When it comes to corporate turnarounds, John Walker is one of the best operators. Among his accomplishments: He was able to restructure Weirton Steel Corporation, as well as help Delphi Corporation get back to health.
His latest gig? CEO at Global Brass & Copper, a specialty manufacturer of foil, rods and fabricated components for markets like housing, autos and munitions. Since coming on board in 2007, it looks like this has been another success for Walker.
The origins of GBC go back nearly 90 years, with the Olin brand. But after Walker took over in 2008, he quickly took swift actions, such as snagging key assets from Bolton Metal Products Co.’s North American operations.
But Walker knew acquisitions alone would not save GBC, which had to deal with the grueling recession. To this end, he put together a rock-solid strategy. First, he moved the product line to premium offerings to boost margins. Next, there was a “balanced book” approach to help lower overall costs of copper and brass — essentially, this involved shifting more of the risk of metals prices to its customers. He also backed this up with a strong cost discipline, using so-called lean manufacturing techniques.
The result: GBC is a much healthier company. Consider that during the first six months of this year, revenues went from $874.9 million to $966.2 million and operating income came to $59.1 million. Not overwhelming numbers, but an impressive performance in light of the stagnant U.S. economy.
Going forward, GBC might get a lift from some interesting catalysts. Its lead-free brass rod products — which include brands like Green Dot and Eco Brass — should benefit as federal regulations get more stringent (new laws go into effect in January 2014). And GBC might get a boost to its coinage business if the United States transitions to a dollar coin.

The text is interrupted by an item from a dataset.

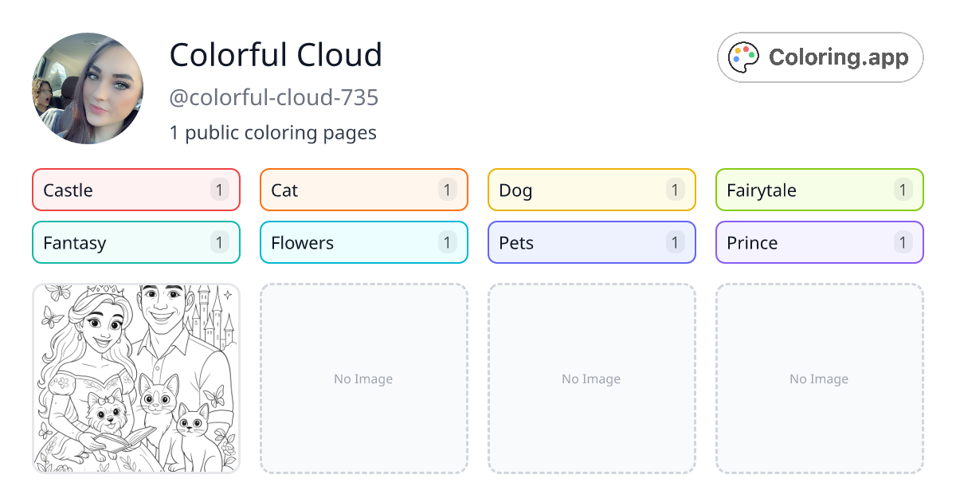Click the count badge on Prince tag
Image resolution: width=956 pixels, height=502 pixels.
pyautogui.click(x=903, y=242)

GBC also has been an innovator in anti-microbial products. Consider that the EPA has recognized copper as capable of neutralizing harmful viruses and bacteria. The market potential spans many industries, including food service, heating and air conditioning, and health care.

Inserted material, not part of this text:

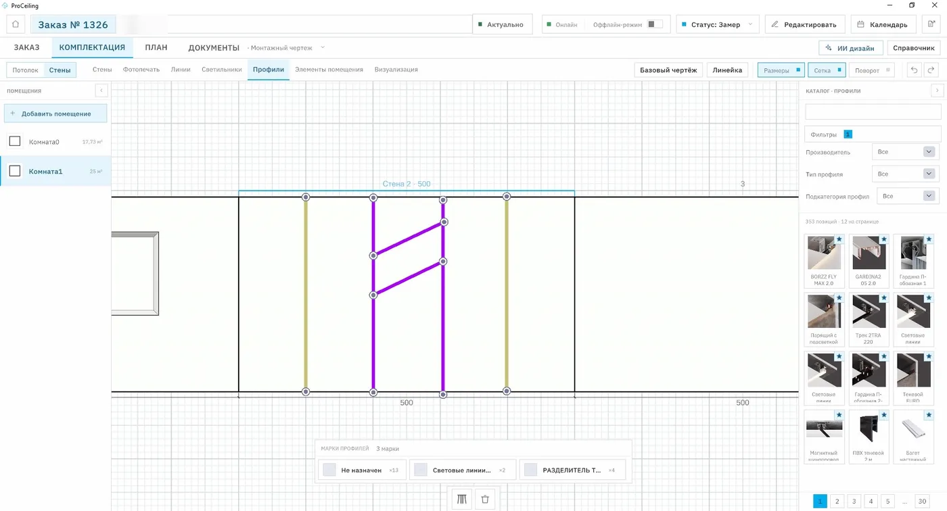Viewport: 947px width, 511px height.
Task: Favorite BORZZ FLY MAX 2.0 star
Action: (839, 239)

So for a company that has a fairly hum-drum business, these potential opportunities could spark growth and generate some IPO investing excitement.
Tom Taulli runs the InvestorPlace blog “IPOPlaybook,” a site dedicated to the hottest news and rumors about initial public offerings. He is also the author of “All About Short Selling” and “All About Commodities.” Follow him on Twitter at @ttaulli. As of this writing, he did not own a position in any of the aforementioned stocks.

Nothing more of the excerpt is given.